Il Nuovo De Mauro riporta la data di prima attestazione del vocabolo a lemma, tranne in alcuni particolari casi:

  • a) varianti, la cui data viene indicata sotto la voce principale;
  • b) lemmi e le locuzioni latine a lemma (la data della loro prima documentazione in testi italiani è riportata solo se significativa);
  • c) verbi pronominali (se non vi è forte disparità con la data dell’eventuale verbo base non pronominale corrispondente);
  • d) lemmi che hanno un rimando ad un’altra voce e cioè sostantivi femminili, accorciamenti, alterati, participi: in questi casi viene riportata la data di prima attestazione solo quando considerata significativa;
  • e) prefissi, suffissi e confissi.

Tutti gli altri lemmi recano una data: come si è detto si tratta della data di prima attestazione. Essa è assunta dalle fonti più varie, in generale scritte, in rari casi anche dal parlato documentato da registrazioni scritte (verbali, trascrizioni scientifico-filologiche e simili) o dal parlato di trasmissioni radiotelevisive documentate e documentabili (cfr. l’introduzione al Grande dizionario italiano dell’uso, § 13).

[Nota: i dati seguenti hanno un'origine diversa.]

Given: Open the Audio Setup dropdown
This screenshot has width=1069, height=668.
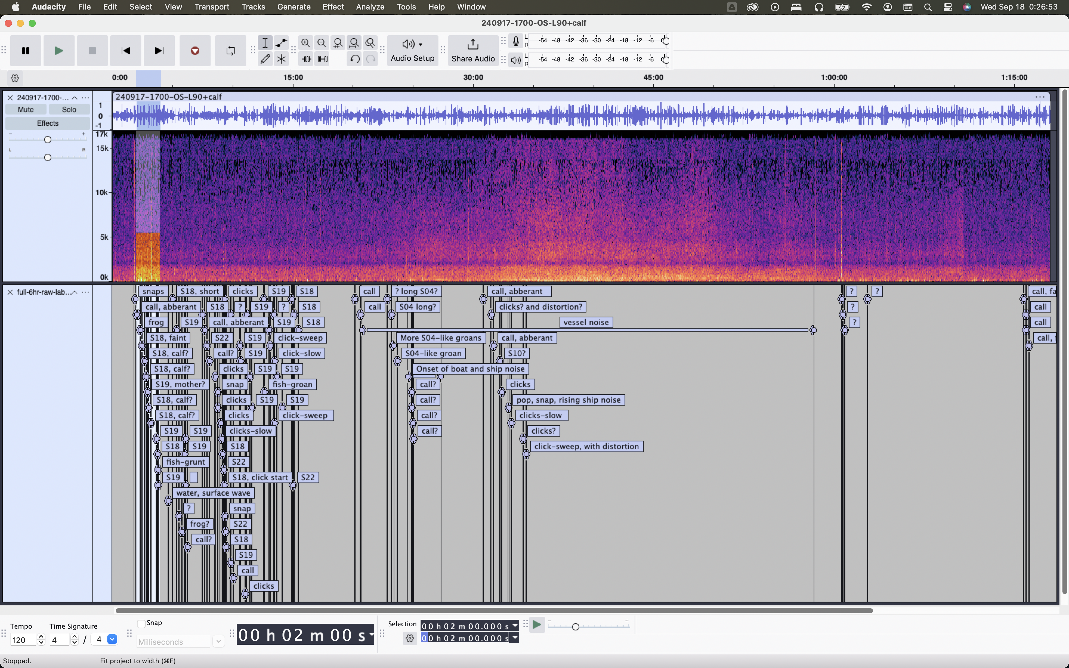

La data di prima attestazione può essere seguita dalla specificazione dell’accezione a cui si riferisce, qualora questa non sia la prima. Le indicazioni possono essere formulate con:

  • a) La data di un preciso anno, eventualmente preceduta dalle specificazioni “ca.” (= circa), “av.” (= avanti), quest’ultima nel caso di opere per le quali unico dato cronologico sicuro è la data di morte dell’autore;
  • b) La specificazione di un periodo di tempo, solitamente non superiore ai 5 anni, indicato da una cifra doppia (es. 1313-19), nei casi in cui sia sicuro il periodo di composizione;
  • c) L’indicazione di un secolo con l’abbreviazione “sec.” seguita da un numero romano, per lo più con l’indicazione di “1a metà”, “2a metà” del secolo di riferimento.

Un caso a parte è rappresentato dai lemmi datati genericamente “sec. XX”. Si tratta in genere di parole che deriviamo o da fonti parlate o da fonti scritte molto recenti, coeve ai lavori redazionali del Grande dizionario italiano dell’uso (1989-99), e tuttavia troppo radicate nell’uso per potersi ritenere credibilmente riconducibili a questi nostri anni, anche se non ci è stato possibile portarli a data più antica.

Nel caso di lemmi una cui variante sia stata utilizzata per la datazione, la data, senza particolari specificazioni, può riferirsi alla prima attestazione della variante. Nel caso di verbi che abbiano un uso pronominale, la prima datazione può riferirsi all’uso pronominale se la documentazione di questo è precedente a quella dell’uso assoluto.